Subject: RE: Is it permissible-to change a word in an old song?
Would I ever be so nickpicking to point such a thing out, Michael? After all, how (for all I know) might those changes be unconscious on your part? For sure, a word ot two might get altered unconsciously in the course of a performance, but the gist of the thing remains intact. This is a very different thing from setting out to deliberately change the words of a song because you think you're somehow making an improvement on them, as many have done with Butter & Cheese & All (though I have pinched the tune for another song altogether, which is a different issue!), or that in so doing you're particpating in The Tradition & The Folk Process, which none of us are.

Sorry - you appear to have painted yourself into corner - again.

Appearances can be deceptive, Jim - that's because there's another door - one you obviously can't see. A song is a song - as such it is the conceptual springboard of the corporeal performance. I'm not changing anything; most of traditional songs I do I've never heard sung by a traditional singer - like any other singer I'm doing it according to how I do things. That you don't like it is simply a matter of personal taste - and that it differs from revival conventions is because my musical background is a little different. So what? Again, you're looking for trouble where there isn't any.

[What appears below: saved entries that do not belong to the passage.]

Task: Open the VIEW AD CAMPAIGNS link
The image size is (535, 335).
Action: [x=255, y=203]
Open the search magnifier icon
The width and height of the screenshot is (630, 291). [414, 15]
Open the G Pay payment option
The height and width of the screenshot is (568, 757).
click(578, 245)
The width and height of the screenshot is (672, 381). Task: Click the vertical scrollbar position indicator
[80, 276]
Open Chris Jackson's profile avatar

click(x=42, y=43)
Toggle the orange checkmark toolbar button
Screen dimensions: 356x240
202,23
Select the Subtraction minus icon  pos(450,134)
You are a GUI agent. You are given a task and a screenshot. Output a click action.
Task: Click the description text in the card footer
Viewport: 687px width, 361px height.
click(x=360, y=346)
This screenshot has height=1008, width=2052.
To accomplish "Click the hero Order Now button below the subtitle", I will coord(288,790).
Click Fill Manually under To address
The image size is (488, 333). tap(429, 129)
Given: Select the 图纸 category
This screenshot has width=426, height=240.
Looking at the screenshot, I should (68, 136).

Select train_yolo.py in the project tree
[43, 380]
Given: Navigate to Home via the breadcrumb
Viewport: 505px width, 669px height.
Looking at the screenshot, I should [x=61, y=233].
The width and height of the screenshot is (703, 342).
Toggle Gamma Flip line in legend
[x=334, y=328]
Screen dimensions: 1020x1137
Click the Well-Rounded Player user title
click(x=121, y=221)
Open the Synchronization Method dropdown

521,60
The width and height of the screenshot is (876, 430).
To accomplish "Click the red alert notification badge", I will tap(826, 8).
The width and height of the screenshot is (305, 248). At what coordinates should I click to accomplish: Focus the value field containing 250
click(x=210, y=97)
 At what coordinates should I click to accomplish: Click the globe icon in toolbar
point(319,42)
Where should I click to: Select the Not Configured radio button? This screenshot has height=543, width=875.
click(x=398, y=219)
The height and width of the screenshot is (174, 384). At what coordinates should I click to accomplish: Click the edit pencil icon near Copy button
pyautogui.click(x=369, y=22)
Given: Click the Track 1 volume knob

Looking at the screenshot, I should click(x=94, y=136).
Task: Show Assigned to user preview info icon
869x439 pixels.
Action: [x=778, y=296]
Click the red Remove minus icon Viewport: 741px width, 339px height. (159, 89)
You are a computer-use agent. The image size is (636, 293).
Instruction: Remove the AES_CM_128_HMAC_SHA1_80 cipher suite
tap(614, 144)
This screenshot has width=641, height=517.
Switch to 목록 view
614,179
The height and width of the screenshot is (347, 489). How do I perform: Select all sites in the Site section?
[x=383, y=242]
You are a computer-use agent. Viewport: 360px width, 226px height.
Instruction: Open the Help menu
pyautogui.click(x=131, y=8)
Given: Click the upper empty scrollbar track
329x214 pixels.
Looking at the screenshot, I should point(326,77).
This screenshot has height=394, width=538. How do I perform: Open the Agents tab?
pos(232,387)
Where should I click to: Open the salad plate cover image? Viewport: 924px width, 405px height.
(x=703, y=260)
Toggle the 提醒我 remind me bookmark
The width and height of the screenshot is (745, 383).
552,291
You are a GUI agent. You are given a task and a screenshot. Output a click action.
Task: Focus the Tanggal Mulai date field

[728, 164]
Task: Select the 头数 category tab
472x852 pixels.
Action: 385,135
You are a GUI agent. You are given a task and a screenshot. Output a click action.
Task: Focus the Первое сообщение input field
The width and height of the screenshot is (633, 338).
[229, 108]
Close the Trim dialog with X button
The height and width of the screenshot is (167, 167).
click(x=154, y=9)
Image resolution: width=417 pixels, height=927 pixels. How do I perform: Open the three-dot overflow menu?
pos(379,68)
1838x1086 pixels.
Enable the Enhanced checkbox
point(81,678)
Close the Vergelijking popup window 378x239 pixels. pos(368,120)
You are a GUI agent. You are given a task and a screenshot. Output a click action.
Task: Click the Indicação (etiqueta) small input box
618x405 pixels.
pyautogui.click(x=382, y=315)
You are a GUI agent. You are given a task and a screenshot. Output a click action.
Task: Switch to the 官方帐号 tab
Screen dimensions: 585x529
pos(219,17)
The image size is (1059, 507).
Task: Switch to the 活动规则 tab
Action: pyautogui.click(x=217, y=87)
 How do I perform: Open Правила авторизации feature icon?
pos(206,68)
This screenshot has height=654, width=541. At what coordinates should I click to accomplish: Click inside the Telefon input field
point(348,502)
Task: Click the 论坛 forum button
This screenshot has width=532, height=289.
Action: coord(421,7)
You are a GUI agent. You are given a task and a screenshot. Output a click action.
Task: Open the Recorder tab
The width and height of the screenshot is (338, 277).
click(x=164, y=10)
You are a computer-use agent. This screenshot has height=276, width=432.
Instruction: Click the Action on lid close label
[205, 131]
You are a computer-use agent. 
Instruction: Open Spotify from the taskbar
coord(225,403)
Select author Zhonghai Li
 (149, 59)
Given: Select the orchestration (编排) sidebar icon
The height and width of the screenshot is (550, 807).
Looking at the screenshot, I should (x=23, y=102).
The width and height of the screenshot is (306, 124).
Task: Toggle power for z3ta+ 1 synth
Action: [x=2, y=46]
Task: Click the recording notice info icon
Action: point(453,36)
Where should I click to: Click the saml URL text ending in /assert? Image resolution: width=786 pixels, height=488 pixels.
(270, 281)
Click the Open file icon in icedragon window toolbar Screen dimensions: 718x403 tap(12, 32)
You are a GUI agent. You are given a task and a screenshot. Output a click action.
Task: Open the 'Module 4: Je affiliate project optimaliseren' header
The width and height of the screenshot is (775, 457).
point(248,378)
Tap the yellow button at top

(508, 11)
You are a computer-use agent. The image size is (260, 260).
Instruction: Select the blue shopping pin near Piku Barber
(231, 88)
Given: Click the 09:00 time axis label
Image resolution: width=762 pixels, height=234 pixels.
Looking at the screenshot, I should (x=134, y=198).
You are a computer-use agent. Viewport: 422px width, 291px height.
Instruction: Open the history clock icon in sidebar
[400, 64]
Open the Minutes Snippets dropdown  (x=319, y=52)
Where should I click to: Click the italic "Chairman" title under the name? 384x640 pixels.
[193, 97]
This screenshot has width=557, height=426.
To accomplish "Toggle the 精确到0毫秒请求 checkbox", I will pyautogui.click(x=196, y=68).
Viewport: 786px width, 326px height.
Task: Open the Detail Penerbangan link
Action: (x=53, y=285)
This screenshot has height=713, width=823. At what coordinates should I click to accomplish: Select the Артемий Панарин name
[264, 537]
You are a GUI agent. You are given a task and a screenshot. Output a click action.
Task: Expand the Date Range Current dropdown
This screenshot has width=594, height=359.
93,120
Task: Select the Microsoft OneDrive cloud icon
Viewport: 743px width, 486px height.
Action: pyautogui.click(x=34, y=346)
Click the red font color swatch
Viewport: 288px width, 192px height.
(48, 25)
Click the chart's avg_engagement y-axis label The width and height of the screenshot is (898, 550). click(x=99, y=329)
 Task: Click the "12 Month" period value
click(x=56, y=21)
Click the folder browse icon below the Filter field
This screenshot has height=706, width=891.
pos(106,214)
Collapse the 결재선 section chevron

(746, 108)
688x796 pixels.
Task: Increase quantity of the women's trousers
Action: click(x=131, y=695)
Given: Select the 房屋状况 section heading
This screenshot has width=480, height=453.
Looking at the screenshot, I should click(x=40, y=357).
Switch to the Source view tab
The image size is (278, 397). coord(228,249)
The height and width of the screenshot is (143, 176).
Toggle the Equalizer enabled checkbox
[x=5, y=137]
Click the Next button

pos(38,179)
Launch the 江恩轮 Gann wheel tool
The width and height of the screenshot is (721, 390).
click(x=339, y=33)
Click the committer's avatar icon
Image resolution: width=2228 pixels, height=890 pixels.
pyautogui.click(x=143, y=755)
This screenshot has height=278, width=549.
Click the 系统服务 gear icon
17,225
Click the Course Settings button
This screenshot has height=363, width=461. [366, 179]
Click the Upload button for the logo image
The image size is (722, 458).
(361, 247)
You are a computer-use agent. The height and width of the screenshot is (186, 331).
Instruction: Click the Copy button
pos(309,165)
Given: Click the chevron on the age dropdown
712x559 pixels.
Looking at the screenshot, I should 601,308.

Didn't you see my little smiley face after the comment about The Critics Group? People still talk of TCG in hushed tones - how their seriousness was feared even by God. But that was all a long before my time really, so your influence on my life, and singing, is remote to say the least. When I saw Ewan MacColl he was singing ghastly self-penned trash about Apartheid which I found as patronising as it was embarrassing, but righteous politics were never my thing anyway.

If this thread were about revival style it would be a different matter entirely - because I base my much of my musical philosophy on the evident fluity and modality of The Tradition of English Speaking Folk Song. That I prefer drones to chords and improvisation to musical arrangements is, of course, simply a matter of personal taste, but one that derives, ultimately, from the tradition.